RECORDS FOR THE TASK:
##############################
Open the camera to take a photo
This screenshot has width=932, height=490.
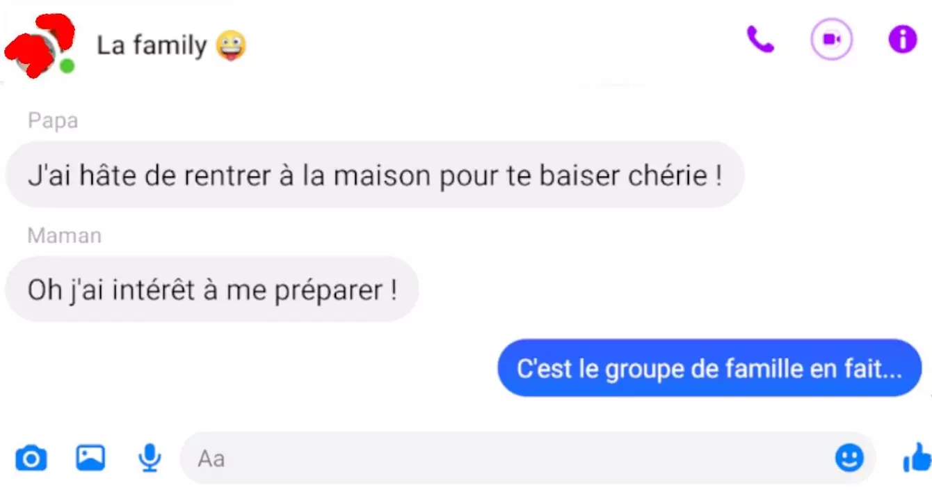(x=31, y=458)
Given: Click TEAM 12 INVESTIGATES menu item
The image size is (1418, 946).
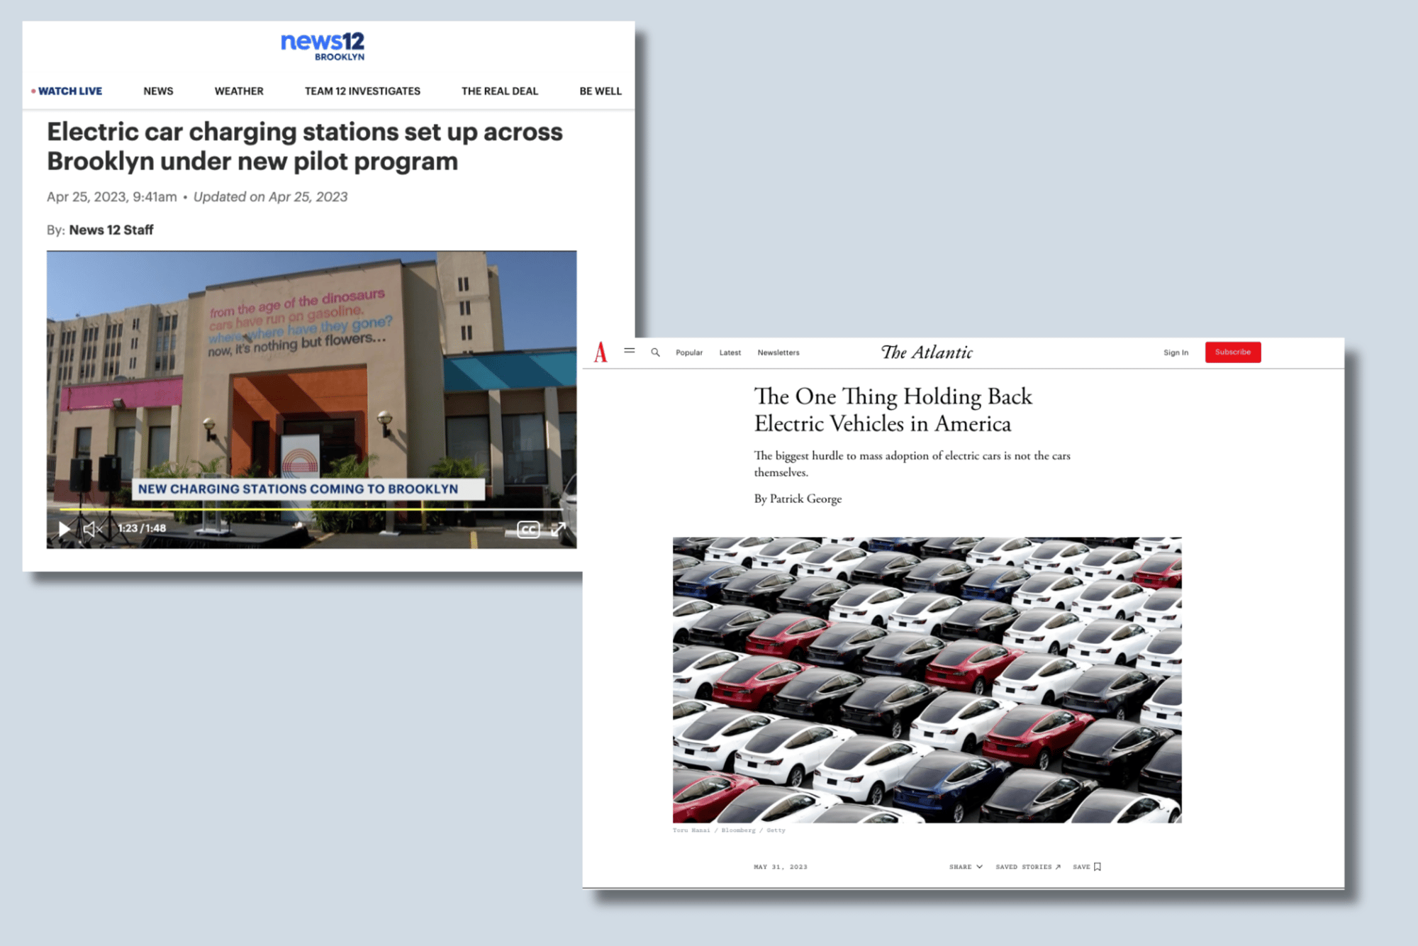Looking at the screenshot, I should [362, 92].
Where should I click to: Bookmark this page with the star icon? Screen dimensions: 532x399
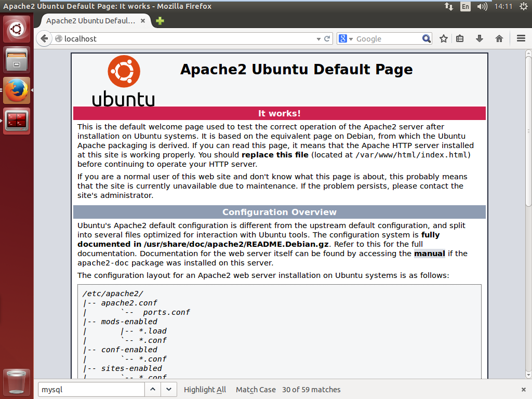point(444,38)
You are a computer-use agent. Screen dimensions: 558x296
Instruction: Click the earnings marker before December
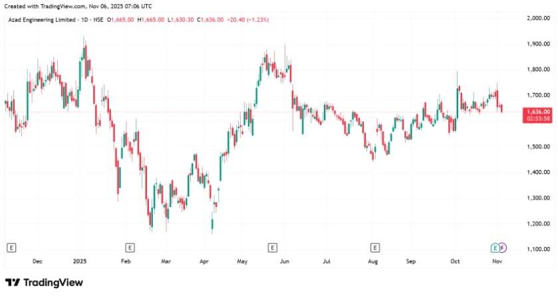(11, 248)
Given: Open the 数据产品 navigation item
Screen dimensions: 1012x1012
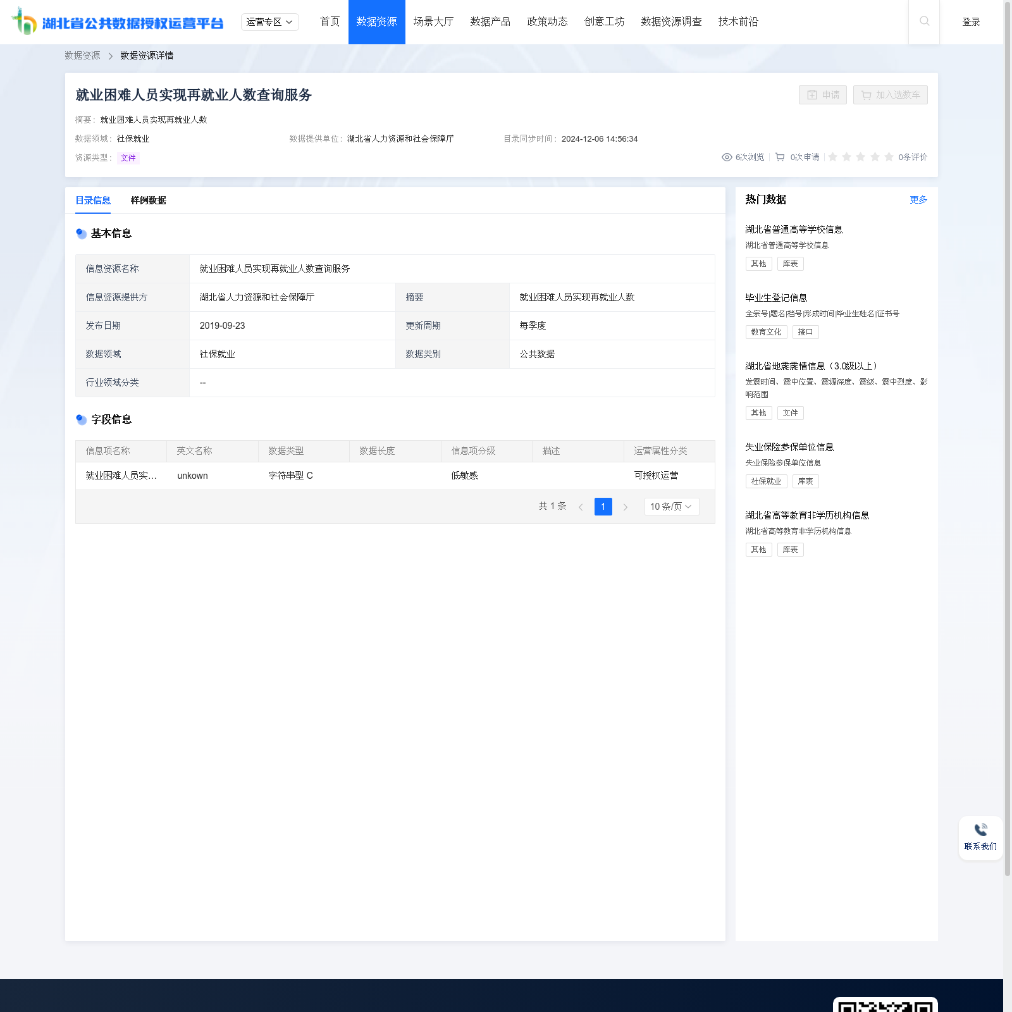Looking at the screenshot, I should coord(490,22).
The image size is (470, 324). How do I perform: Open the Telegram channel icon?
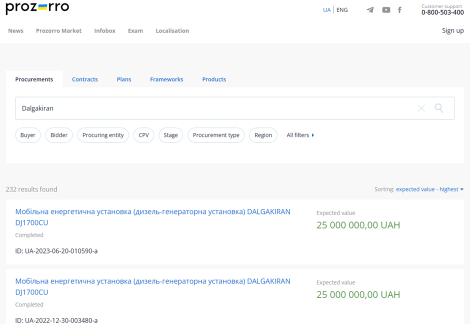pos(370,10)
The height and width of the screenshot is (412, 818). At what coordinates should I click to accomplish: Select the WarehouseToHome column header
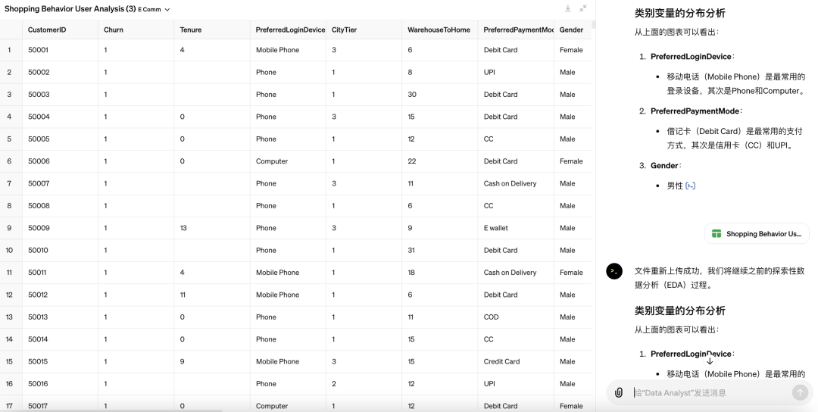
##############################
WRITTEN REQUEST: Locate every line in the records that contains the string "width", and copy each of those lines in full.

TASK SOLUTION:
This screenshot has width=932, height=490.
The height and width of the screenshot is (412, 818). At what coordinates should I click to accomplish: Select the WarehouseToHome column header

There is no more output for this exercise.